I have just read the text of the Wikileaked cable from the US Ambassador to the Vatican, where the British Ambassador to the Vatican seems to cast doubt on the Anglican Ordinariate and predicts some violent backlashes from enraged Protestants in England and a chilly reception from the Royal Family of the Pope during his recent visit to the UK. It made the morning news on Radio 4’s Today program this morning, and all I could think of was, “It must be a slow news day.”

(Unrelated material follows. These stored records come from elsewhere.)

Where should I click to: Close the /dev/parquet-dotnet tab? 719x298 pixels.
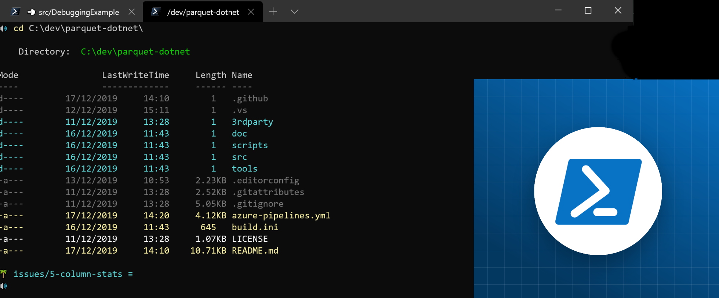coord(251,12)
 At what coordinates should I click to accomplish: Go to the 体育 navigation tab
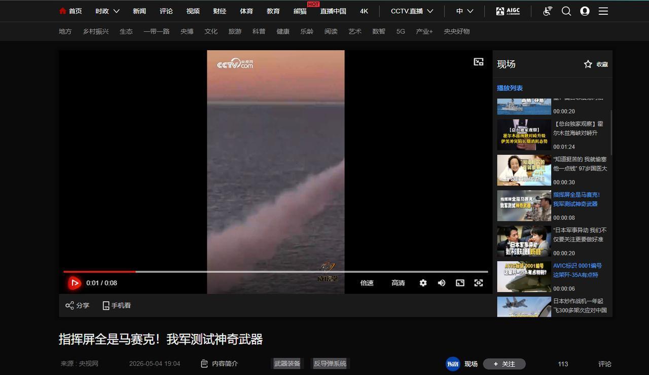tap(246, 11)
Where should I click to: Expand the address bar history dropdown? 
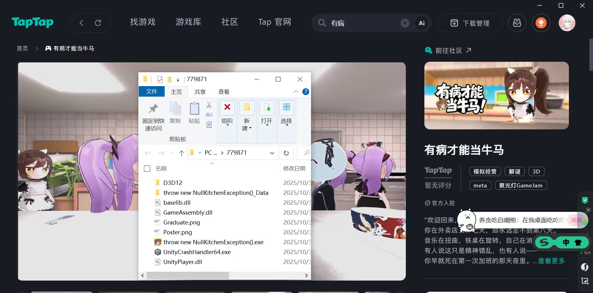[x=272, y=153]
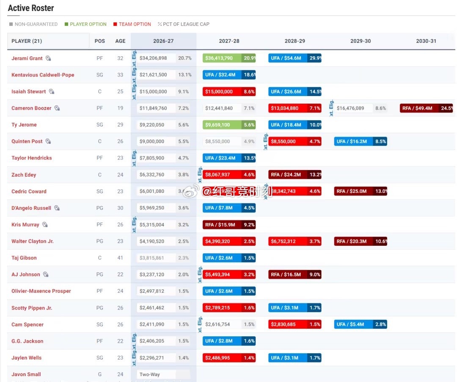Select the 2027-28 season column header
Screen dimensions: 457x382
pyautogui.click(x=229, y=41)
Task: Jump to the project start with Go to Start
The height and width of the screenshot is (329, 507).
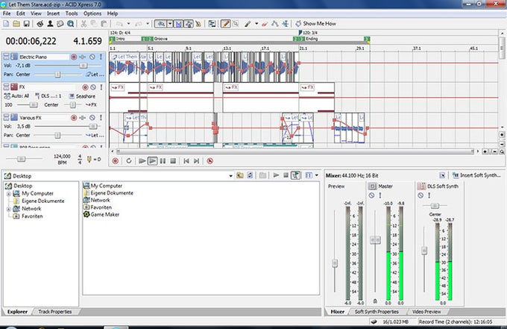Action: 186,160
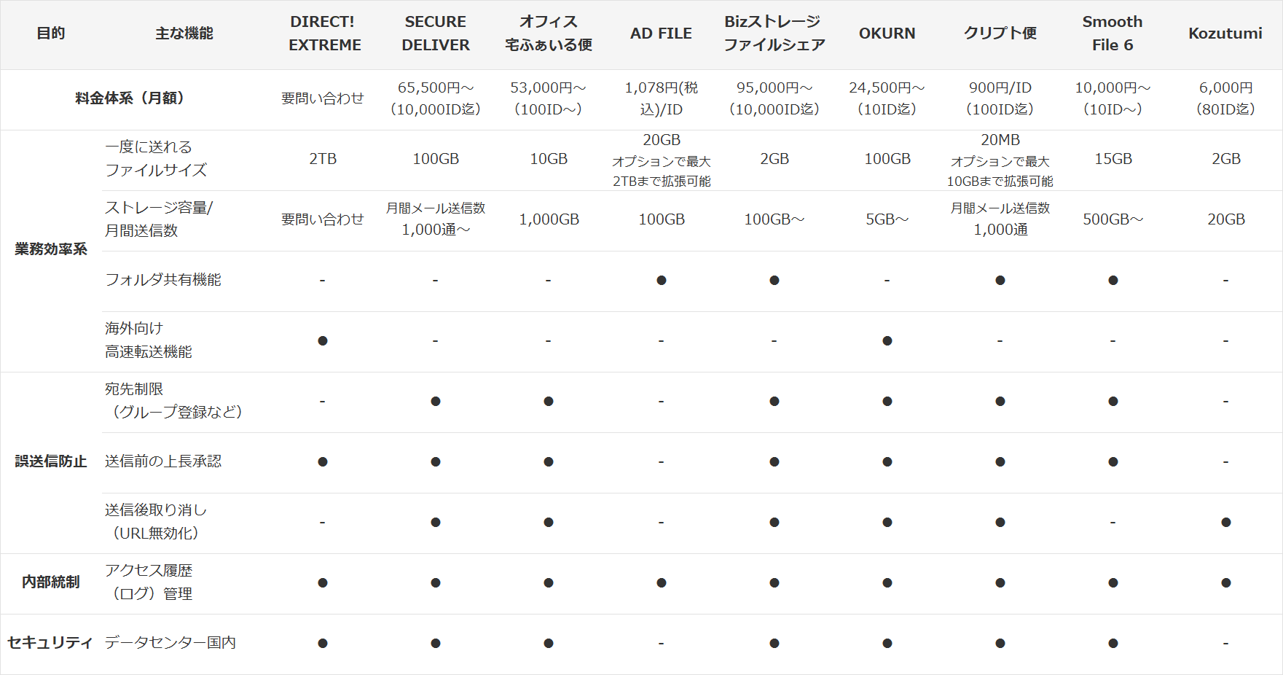Click the Kozutumi column header
Image resolution: width=1283 pixels, height=675 pixels.
coord(1225,34)
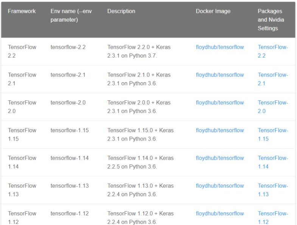The width and height of the screenshot is (297, 225).
Task: Open floydhub/tensorflow link in TensorFlow 1.12 row
Action: [x=220, y=213]
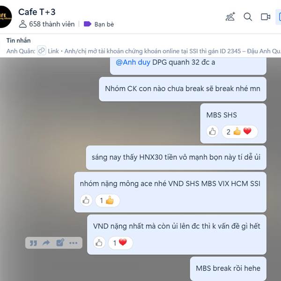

First, the cable displays a profound ignorance of the facts on the ground and the back story to the Ordinariate. As I have posited previously, the Ordinariate is not a vehicle for the Vatican to welcome disaffected Anglicans with open arms into the bosom of Holy Mother the Church. It is, in fact, a quarantine camp or, more bluntly, a leper colony into which those disaffected Anglicans can be placed so as to cause minimum damage to the Roman Catholic Church. The cable does admit that the number of Anglicans going over is likely to be a trickle rather than a flood, but there are no startling insights available from the text as given.

Second, the cable documents the dismay of Archbishop of Canterbury Rowan Williams at not being consulted over the Ordinariate. This is undoubtedly true (as I have seen in other fora and heard from people who might actually know something of the subject), but was widely known beforehand. What the cable didn’t say, but what is undoubtedly the case, is that Williams is relieved that the malcontents are swimming the Tiber and only annoyed at the fact that more of them won’t be going. Rome’s centralised power structure means that they can control the Ordinariate more closely than Williams could ever control or even mildly influence the malcontents.

What concerns me is that our representative at the Vatican (and probably the US’s as well) is so uninformed about religious matters that they could write this stuff. “Tell us something we don’t know or can’t deduce from afar!” we cry. One would expect that the British Ambassador to the Vatican would be better informed about the state of Vatican-Anglican relations and more able to make predictions and sense trends in them.

This perhaps means that instead of posting Catholic laypeople to the Vatican as representatives, the UK ought to send people there who are clued in about Anglican affairs as well, regardless of the altar rail at which they receive Communion on a Sunday.